Bariatric surgery is growing in popularity and associated with dramatic weight loss. An extant literature now shows that bariatric surgery confers cognitive benefits, particularly in memory. These findings raise the possibility that obesity-related cognitive impairments may be reversible via bariatric surgery and weight loss surgery may even attenuate or reverse the risk for dementia that is associated with severe obesity. Although bariatric surgery is associated with significant improvements in vascular function, the exact mechanism by which weight loss surgery improves cognitive function remains poorly understood. Future work is much needed to clarify the mechanisms by which bariatric surgery improves cognitive abilities, including the role of improvements in cerebrovascular function such as cerebral hemodynamics.

Drawbacks of Bariatric Surgery: Complications

Bariatric surgery is a medical procedure and complications do occur in 10–20% of all cases (78). These complications, when they do occur, tend to be quite serious including stomal stenosis, bowel obstruction, nutrient malabsorption and death (78). While mortality is relatively rare, 0.1–2% (78), the percentages translate to thousands of individuals when we consider that approximately 113,000 patients in the US receive bariatric surgery each year (44). Another important point to consider is that the complication rates reported in the literature are likely underestimated as discussed in a large review recently published in the Journal of the American Medical Association (79). Maggard-Gibbons and colleagues examined over 1290 articles covering 32 surgical and 22 non-surgical interventions for obesity. They pointed out a few drawbacks of the studies included in their systematic review including the fact that none were specifically designed to assess complications, data came mostly from a few select centers specialized in providing bariatric surgery, and serious adverse events in general tend to be underreported in the medical literature. The authors concluded that surgery complications may be expected to rise as the procedures become more ubiquitous and are offered by a larger number of less experienced providers.

——

### Activities
1. According to the bariatric surgery text, about how many patients in the US receive bariatric surgery each year?
2. Continue the text on bariatric surgery, starting after its final sentence.

[Records drawn from a dataset]
——

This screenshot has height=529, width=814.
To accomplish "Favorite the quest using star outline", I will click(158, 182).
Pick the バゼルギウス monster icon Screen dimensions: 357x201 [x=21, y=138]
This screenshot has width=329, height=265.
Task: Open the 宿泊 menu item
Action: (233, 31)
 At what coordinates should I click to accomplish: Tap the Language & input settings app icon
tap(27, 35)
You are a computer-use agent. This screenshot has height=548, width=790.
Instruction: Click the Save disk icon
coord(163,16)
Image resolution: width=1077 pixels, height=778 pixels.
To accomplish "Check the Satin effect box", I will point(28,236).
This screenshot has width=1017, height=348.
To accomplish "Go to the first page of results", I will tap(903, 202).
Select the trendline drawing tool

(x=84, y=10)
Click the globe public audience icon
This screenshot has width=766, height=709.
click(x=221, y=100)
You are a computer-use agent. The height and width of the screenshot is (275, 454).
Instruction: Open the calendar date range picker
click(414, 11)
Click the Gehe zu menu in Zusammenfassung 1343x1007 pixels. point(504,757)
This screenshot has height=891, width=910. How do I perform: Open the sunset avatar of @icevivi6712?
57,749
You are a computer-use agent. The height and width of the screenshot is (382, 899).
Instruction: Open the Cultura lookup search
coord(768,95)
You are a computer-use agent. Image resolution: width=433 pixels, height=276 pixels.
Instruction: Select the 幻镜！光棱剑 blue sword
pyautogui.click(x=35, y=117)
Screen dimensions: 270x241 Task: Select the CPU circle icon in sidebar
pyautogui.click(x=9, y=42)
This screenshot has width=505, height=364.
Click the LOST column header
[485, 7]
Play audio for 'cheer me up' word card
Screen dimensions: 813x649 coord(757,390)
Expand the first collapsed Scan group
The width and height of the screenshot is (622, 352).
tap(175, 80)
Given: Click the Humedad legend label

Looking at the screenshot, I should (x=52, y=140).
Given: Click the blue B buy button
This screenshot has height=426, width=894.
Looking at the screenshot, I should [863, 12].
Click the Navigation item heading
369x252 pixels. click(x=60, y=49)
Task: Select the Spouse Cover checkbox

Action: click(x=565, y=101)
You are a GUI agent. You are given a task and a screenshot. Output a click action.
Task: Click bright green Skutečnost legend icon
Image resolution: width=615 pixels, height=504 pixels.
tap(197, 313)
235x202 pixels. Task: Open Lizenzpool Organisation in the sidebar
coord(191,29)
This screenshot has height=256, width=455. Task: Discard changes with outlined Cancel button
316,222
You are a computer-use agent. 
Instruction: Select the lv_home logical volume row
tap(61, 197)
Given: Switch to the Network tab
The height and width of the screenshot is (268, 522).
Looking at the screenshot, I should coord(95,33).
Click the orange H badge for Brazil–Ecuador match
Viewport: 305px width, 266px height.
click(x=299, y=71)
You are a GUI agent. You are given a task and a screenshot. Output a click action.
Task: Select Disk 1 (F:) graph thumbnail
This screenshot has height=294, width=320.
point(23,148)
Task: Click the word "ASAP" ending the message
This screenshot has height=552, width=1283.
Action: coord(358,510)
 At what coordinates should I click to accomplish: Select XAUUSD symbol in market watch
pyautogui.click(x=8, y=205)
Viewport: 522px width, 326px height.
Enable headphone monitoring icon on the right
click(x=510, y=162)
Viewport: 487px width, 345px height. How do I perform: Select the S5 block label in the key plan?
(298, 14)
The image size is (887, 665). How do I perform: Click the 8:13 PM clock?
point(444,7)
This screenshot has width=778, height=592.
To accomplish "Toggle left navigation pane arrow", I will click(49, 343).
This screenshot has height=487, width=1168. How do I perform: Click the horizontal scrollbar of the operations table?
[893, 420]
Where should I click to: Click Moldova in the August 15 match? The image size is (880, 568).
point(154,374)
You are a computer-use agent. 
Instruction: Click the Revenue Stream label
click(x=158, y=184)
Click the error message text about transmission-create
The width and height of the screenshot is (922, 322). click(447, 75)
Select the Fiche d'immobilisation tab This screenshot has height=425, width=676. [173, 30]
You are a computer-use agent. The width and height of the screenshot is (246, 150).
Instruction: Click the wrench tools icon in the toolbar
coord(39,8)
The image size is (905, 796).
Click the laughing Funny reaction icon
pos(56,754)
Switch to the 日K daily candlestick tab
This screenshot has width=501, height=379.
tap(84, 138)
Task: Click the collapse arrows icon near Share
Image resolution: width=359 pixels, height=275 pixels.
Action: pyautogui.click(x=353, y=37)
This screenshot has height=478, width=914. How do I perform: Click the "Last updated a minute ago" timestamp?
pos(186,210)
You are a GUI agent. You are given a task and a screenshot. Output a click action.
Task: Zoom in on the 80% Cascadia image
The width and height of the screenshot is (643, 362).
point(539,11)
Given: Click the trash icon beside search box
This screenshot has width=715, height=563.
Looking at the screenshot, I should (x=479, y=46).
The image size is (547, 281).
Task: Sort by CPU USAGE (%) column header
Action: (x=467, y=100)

——

### Numbered responses
1. Approximately 113,000.

2.
Bariatric Surgery: Addressing the Risk of Complications

A very important consideration in weighing the risk of complications from bariatric surgery is the fact that it is linked with longer survival rates in obese individuals relative to diet and exercise therapies (80). Although risk for health complications accompany any surgical procedure, contemporary surgical methods (i.e., laparoscopic gastric bypass approaches) have become less invasive, improved in safety, and reduced the length in hospital stays (see (81). Inhospital mortality secondary to bariatric surgery has decreased by a total of 79% between the years of 1998 and 2004 (see Elder et al., 2007). Moreover, in a recent meta-analysis of 164 studies between 2003 and 2012 that included 161,756 patients, mortality rates within 30 days of bariatric surgery was <0.1% and this rate continued to be <0.5% 30 days after surgery (82). Complication rates have also steadily declined over the years (44). A recent retrospective study showed that out of 299 bariatric surgery patients only 7 were readmitted and there was a complication rate of 2.6%; 30-day mortality was 0 (83).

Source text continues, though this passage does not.